▶ _ASSIGNED TASK_
In the records below, find the line with "You are a computer-use agent. The" and repeat exactly every line from it through the line with "the column layout". Pictures stay out.
::::::::::
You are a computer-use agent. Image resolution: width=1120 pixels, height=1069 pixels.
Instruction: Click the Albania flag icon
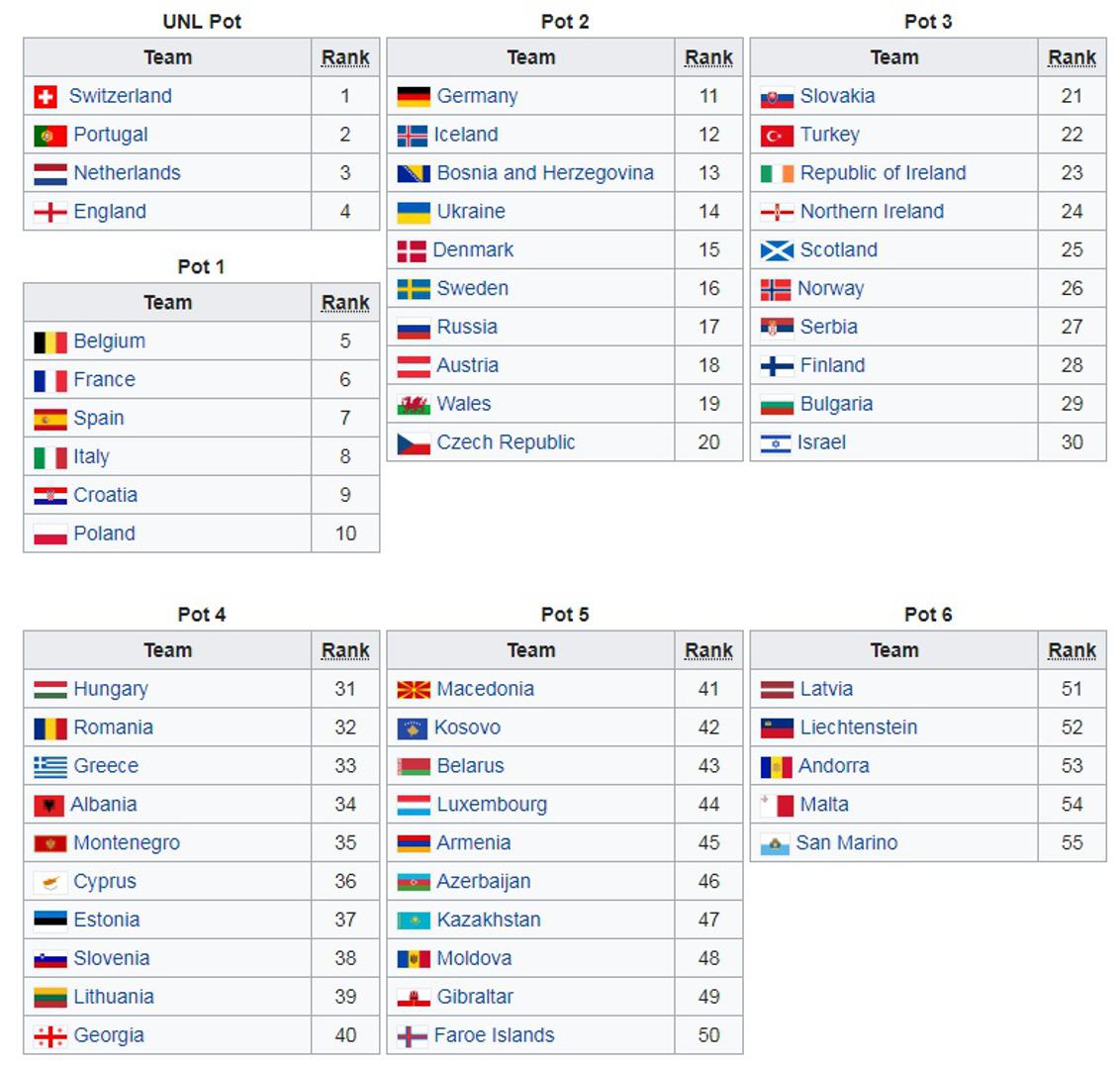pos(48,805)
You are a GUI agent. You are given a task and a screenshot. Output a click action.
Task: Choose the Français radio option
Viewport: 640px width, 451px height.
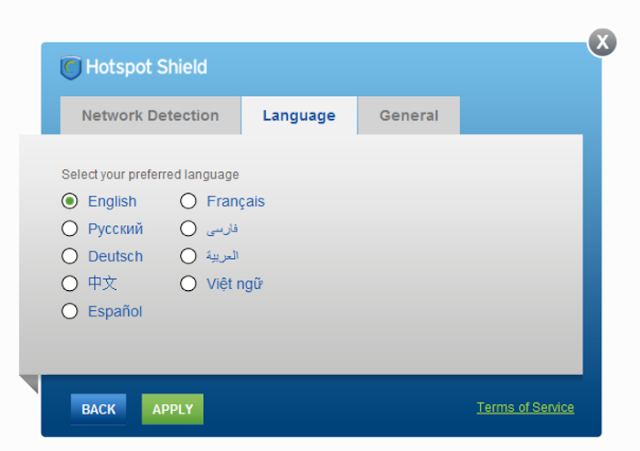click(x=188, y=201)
::::::::::
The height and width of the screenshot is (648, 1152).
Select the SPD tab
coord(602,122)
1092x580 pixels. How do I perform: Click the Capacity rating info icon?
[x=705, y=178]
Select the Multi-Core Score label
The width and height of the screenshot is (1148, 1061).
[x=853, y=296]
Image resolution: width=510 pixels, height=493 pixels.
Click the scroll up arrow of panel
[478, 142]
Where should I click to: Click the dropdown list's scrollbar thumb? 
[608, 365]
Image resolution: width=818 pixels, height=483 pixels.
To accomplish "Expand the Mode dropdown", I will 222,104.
::::::::::
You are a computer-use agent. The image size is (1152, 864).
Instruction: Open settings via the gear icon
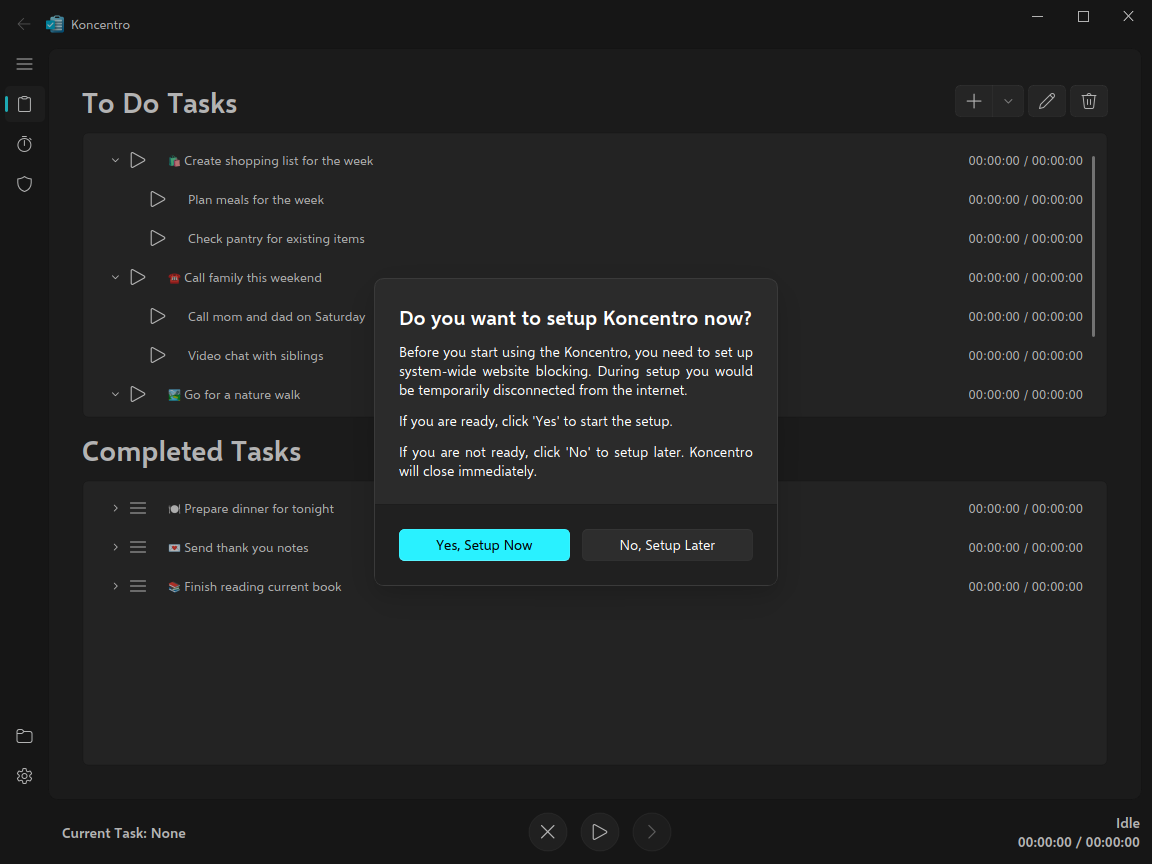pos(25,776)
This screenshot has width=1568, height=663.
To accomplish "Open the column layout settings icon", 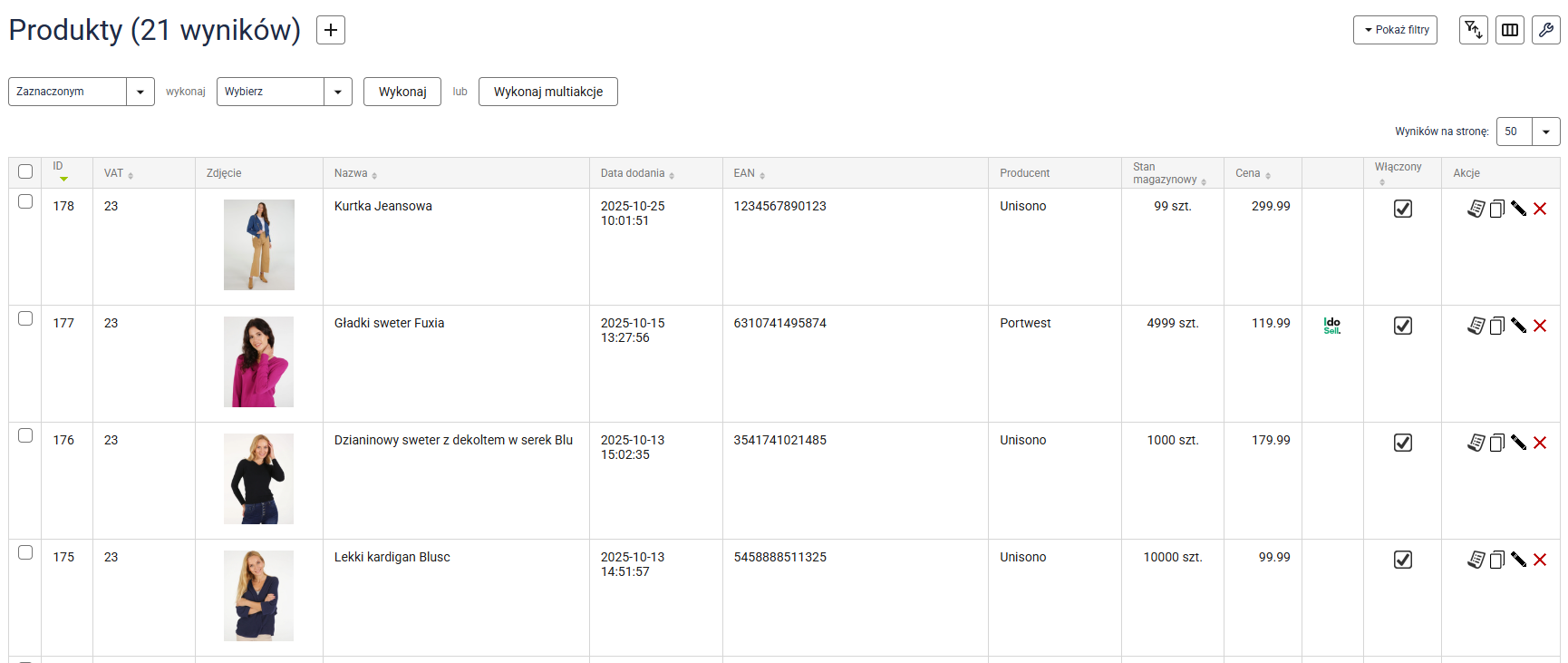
::::::::::
▶ _EXERCISE RESPONSE_
You are a computer-use agent. The image size is (1152, 864).
Instruction: Open settings via the gear icon
pos(25,776)
This screenshot has width=1568, height=663.
To accomplish "Open the column layout settings icon", 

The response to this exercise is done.